The second event that happened was a friend texted me to tell me her family had recently been impacted by a suicide and could I help. In a way, I am becoming more comfortable in my role as a suicide survivor, and it is getting easier to talk about it and share it in a way in which hopefully can help others get through it. Let me tell you, the worst part of this whole experience was the first 6 months, and what helped get me through (besides my family of course) was hearing those who had been on the other side and survived. Because then I knew I could too.
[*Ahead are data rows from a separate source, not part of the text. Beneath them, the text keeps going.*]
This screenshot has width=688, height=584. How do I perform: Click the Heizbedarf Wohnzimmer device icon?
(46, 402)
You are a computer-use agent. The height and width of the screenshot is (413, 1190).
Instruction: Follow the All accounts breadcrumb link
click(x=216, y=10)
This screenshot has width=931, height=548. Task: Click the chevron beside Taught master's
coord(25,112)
So to all you readers out there, thank you. For sharing this blog with people who you think might need it. It is sad that I had to experience this tragedy, but I am encouraged that I can give a sense hope to others who are going through this loss and understanding to those who are contemplating suicide. Crazy to think that just a little blog on a free website can have such an impact. I think if Mark had seen something like this, or researched suicide prevention. I know the first step is talking about it, so here I am… talking about it.
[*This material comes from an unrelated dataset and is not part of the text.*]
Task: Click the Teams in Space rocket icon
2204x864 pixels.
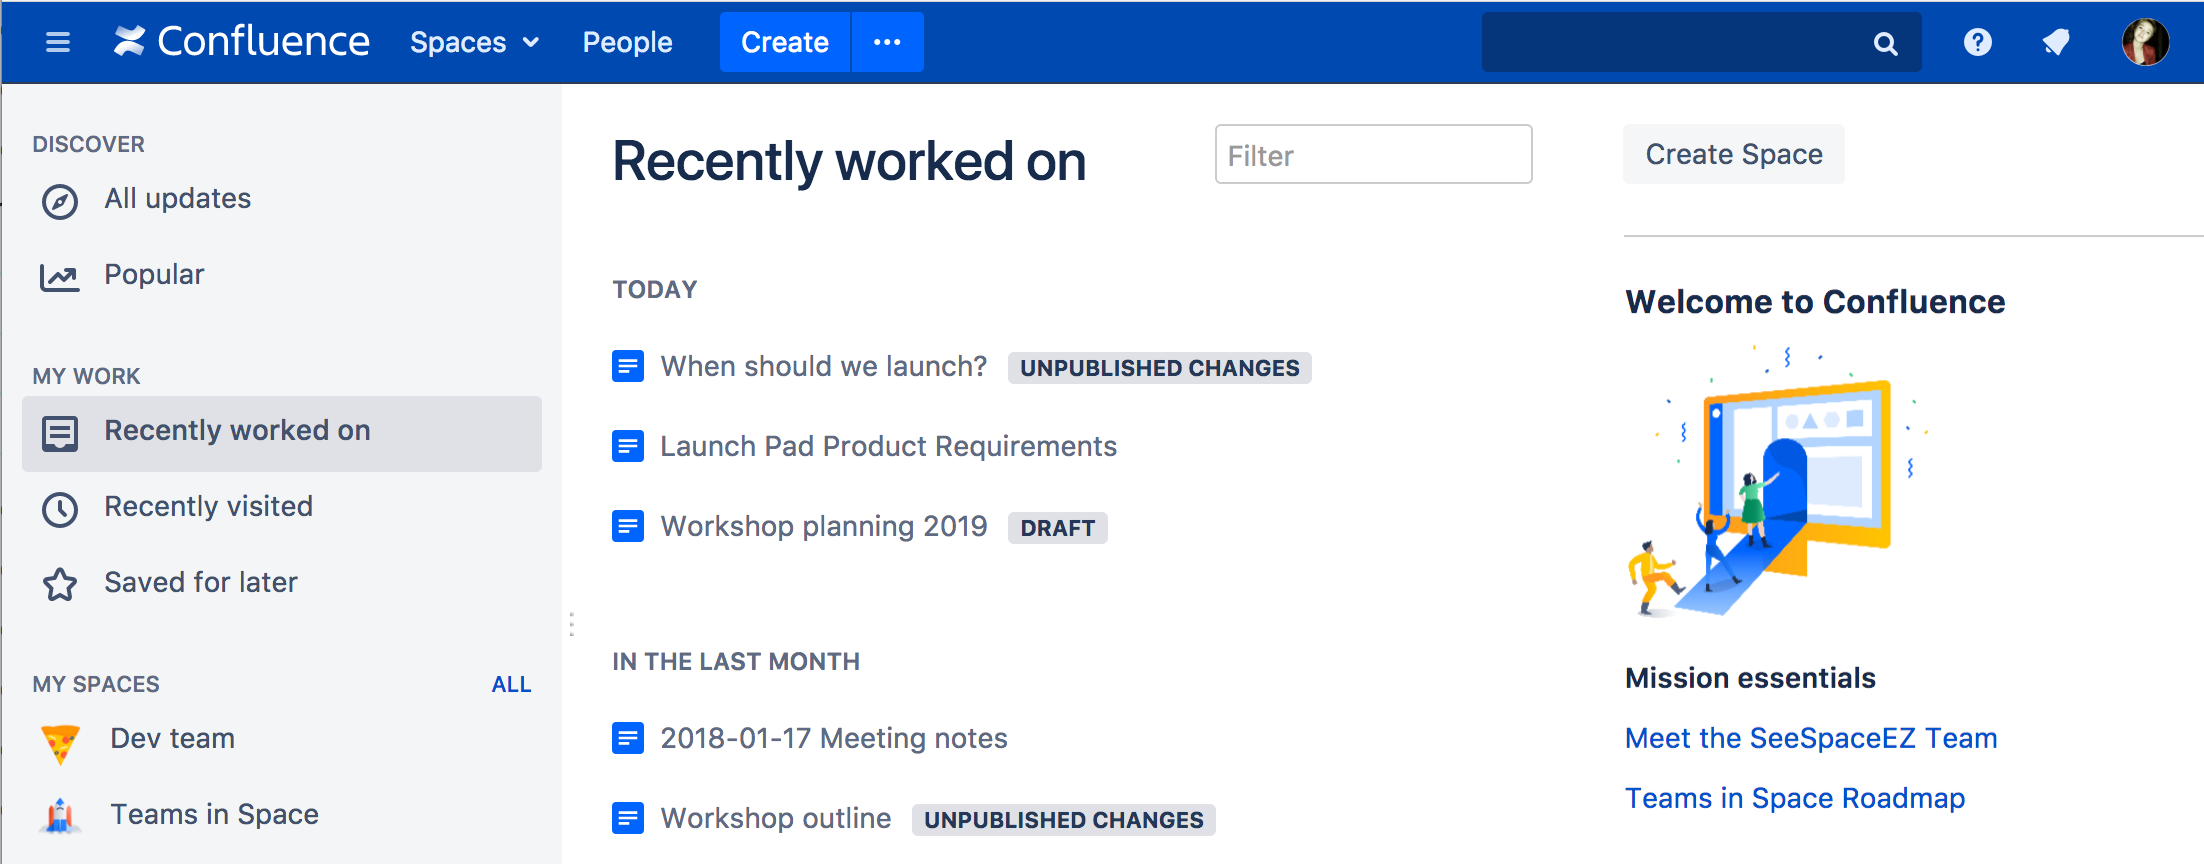Action: 61,816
Christmas has come and gone… our second without Mark. I have a feeling a lot of these milestone will always be referred to in terms of Mark’s death. It’s sad that is how we measure time now… before and after. This year was so much better than I anticipated. We had a nice Christmas Eve with my family. Then I started a new Christmas tradition of taking the kids downtown on Christmas day. Nothing was open, but the kids were happy to order room service (our first time!) and swim in the hotel pool followed by a movie in bed 🙂 All in all, I would say it was a successful Winter Break. That being said, after 2 weeks of a broken schedule, too many sleepovers and too few rules, I was about at my limit today. It’s not the kids, they are fine. I just was done with break… ready to get back to our routine and my (mostly) well-behaved children. It is days like today when I REALLY wish Mark was here so I could “tag him in” and have an hour of peace to myself. Some days it just feels like the responsibility of these kids, this house, this life is overwhelming. But I take a few deep breathes, take a moment RIGHT NOW to listen to the quiet house, pick out which oils I will diffuse in my room tonight to help me chill out, when I realize how LUCKY I am. I am here. For all of it. Every little bit (even the annoying stuff) that Mark is missing, I am not. These 3 kids are amazing. Not because of me (okay, maybe a little 😉 ) but because they can appreciate things in a way no kid should ever have to. I can honestly say I am looking forward to what 2015 has in store. Because I am going in with an open mind and an open heart. I am thankful and I am blessed with all that I have and I will continue to choose to remember Mark and love him with a huge part of my heart, but allow myself to move forward into this new life and all the possibilities it holds for me and the kids. And most of all, I will continue to chose to focus on the positive and work on being happy, for my sake and the sake of my kids. We deserve happiness, but nobody can give it to us except ourselves. Happy New Year… may it be full of happiness, health and lots of love.